▶ _Data to process_
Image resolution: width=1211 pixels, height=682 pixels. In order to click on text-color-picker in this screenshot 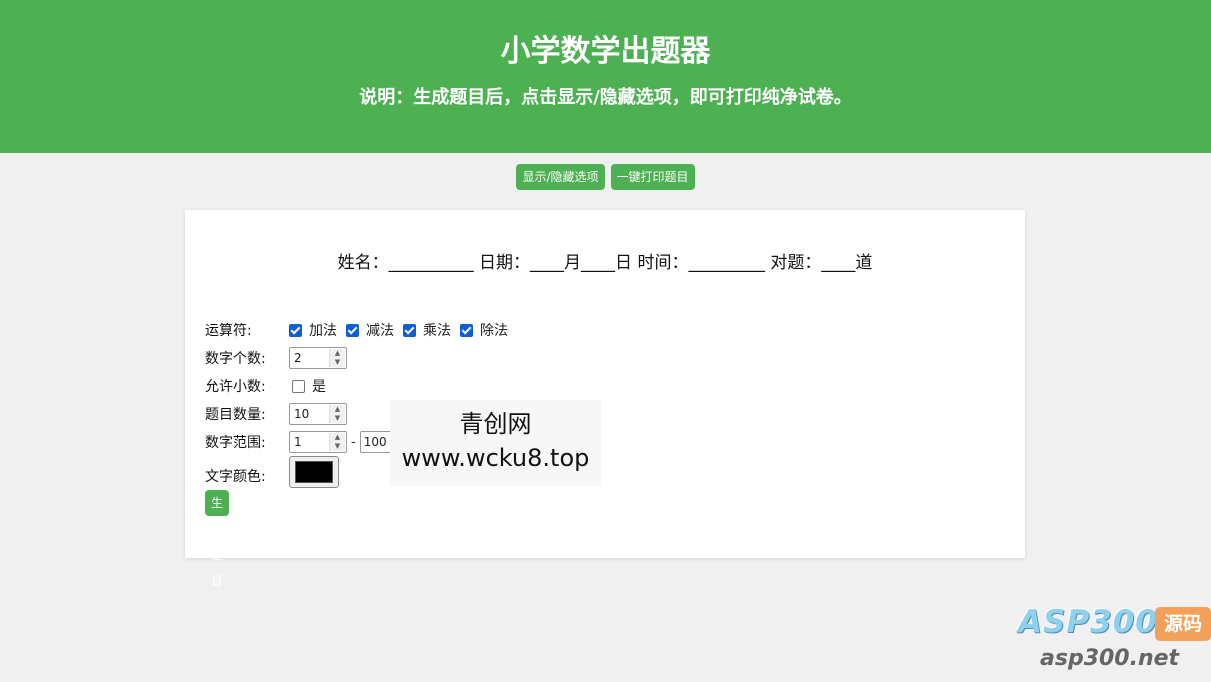, I will do `click(314, 472)`.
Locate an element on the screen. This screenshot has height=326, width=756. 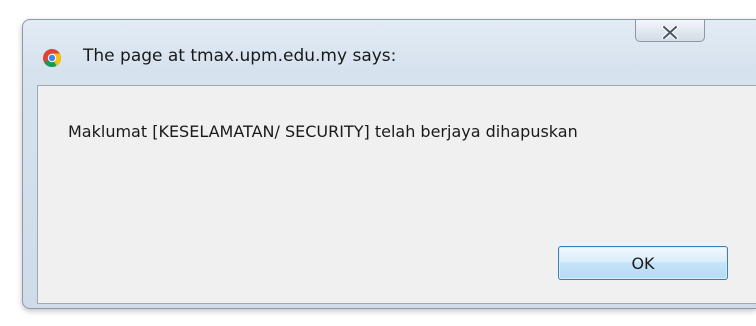
ok-button: OK is located at coordinates (643, 263).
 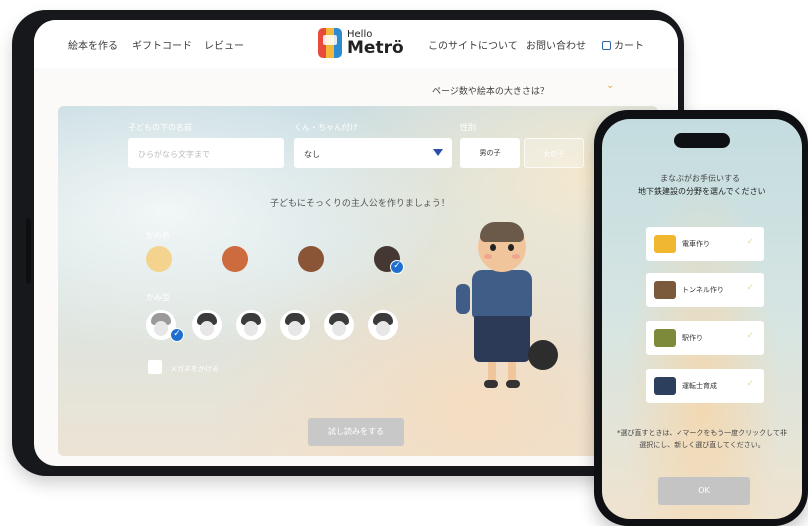 What do you see at coordinates (665, 338) in the screenshot?
I see `station-icon` at bounding box center [665, 338].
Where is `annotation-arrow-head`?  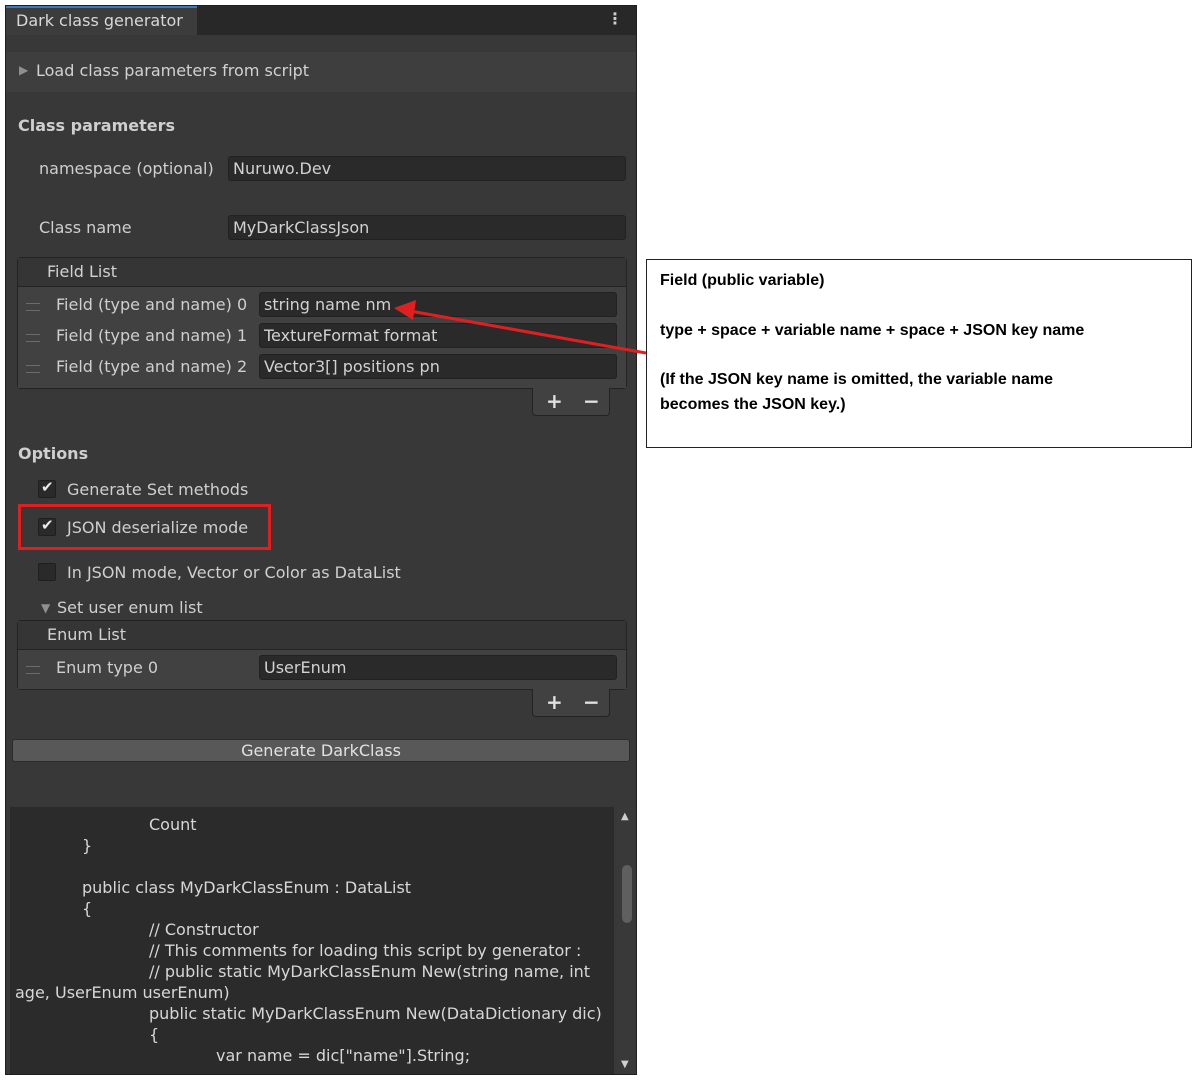 annotation-arrow-head is located at coordinates (405, 310).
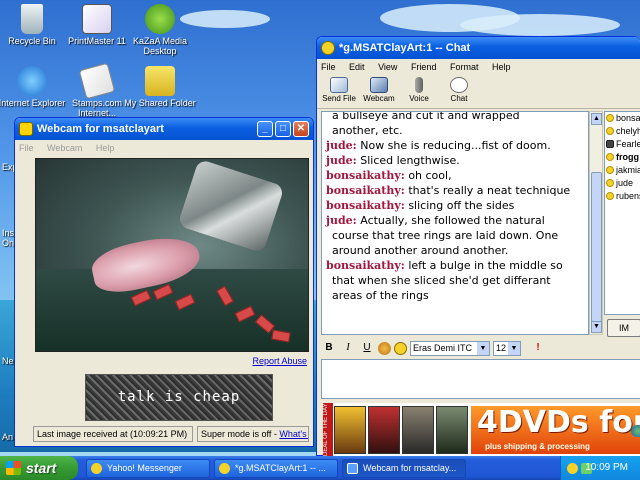 This screenshot has width=640, height=480. What do you see at coordinates (606, 468) in the screenshot?
I see `clock: 10:09 PM` at bounding box center [606, 468].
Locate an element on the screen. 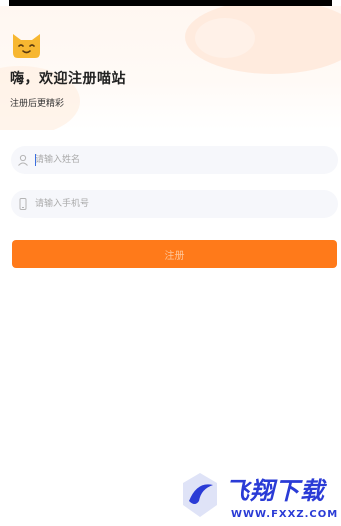  name-field is located at coordinates (174, 160).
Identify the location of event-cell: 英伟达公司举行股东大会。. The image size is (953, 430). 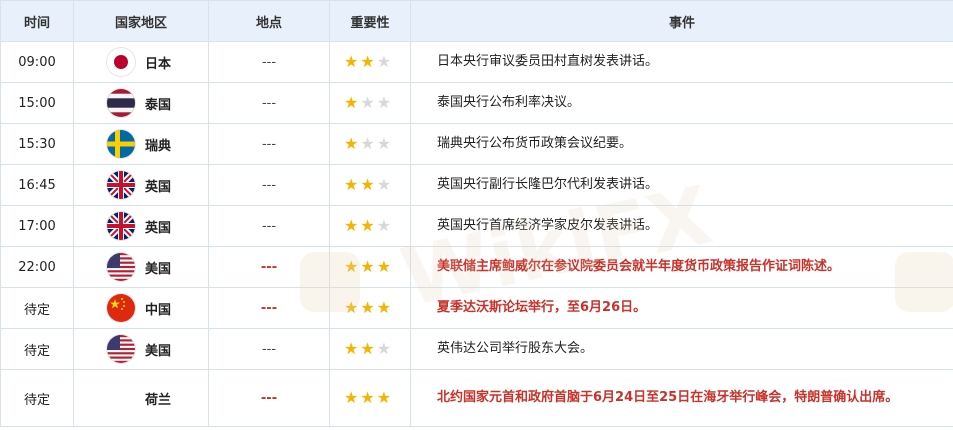
(682, 349).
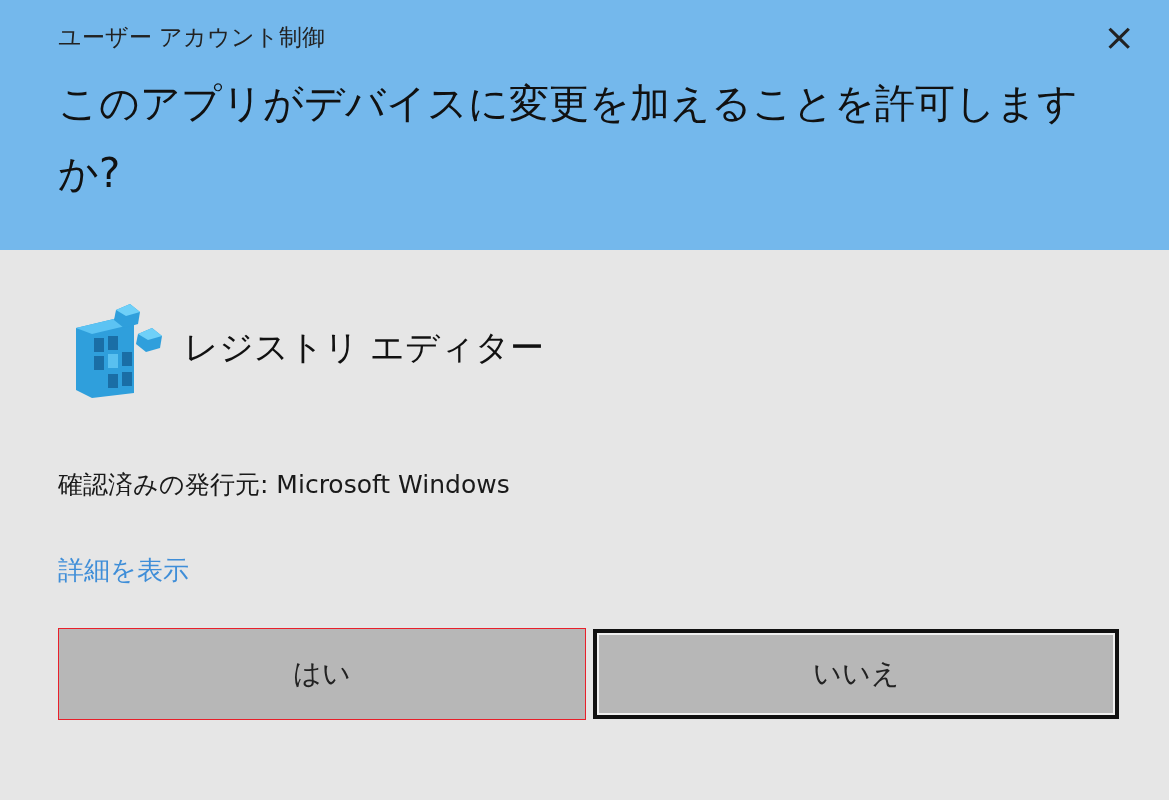  Describe the element at coordinates (192, 37) in the screenshot. I see `window-title: ユーザー アカウント制御` at that location.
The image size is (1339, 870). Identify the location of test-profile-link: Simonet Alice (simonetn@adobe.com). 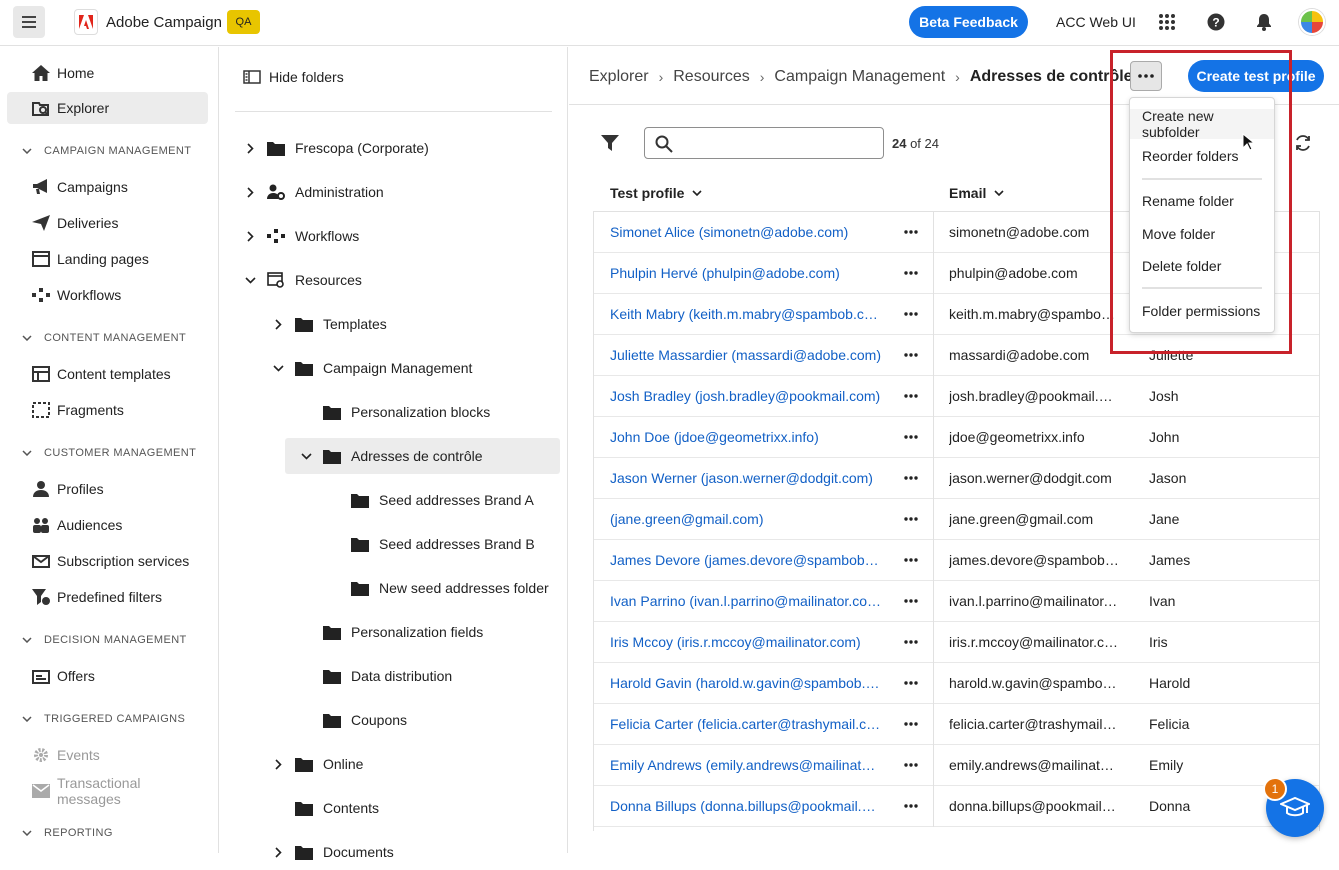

▶ _Exercise requirements_
Take the rows above, starting at the one containing "Identify the location of event-cell: 英伟达公司举行股东大会。." and ending at the last row, and rewrite them as a numbered list with no blank lines. Leave the pictures out.

▶ _Problem solution_
1. Identify the location of event-cell: 英伟达公司举行股东大会。. The image size is (953, 430). 
2. (682, 349).
3.   Describe the element at coordinates (192, 37) in the screenshot. I see `window-title: ユーザー アカウント制御` at that location.
4. The image size is (1339, 870). Identify the location of test-profile-link: Simonet Alice (simonetn@adobe.com). 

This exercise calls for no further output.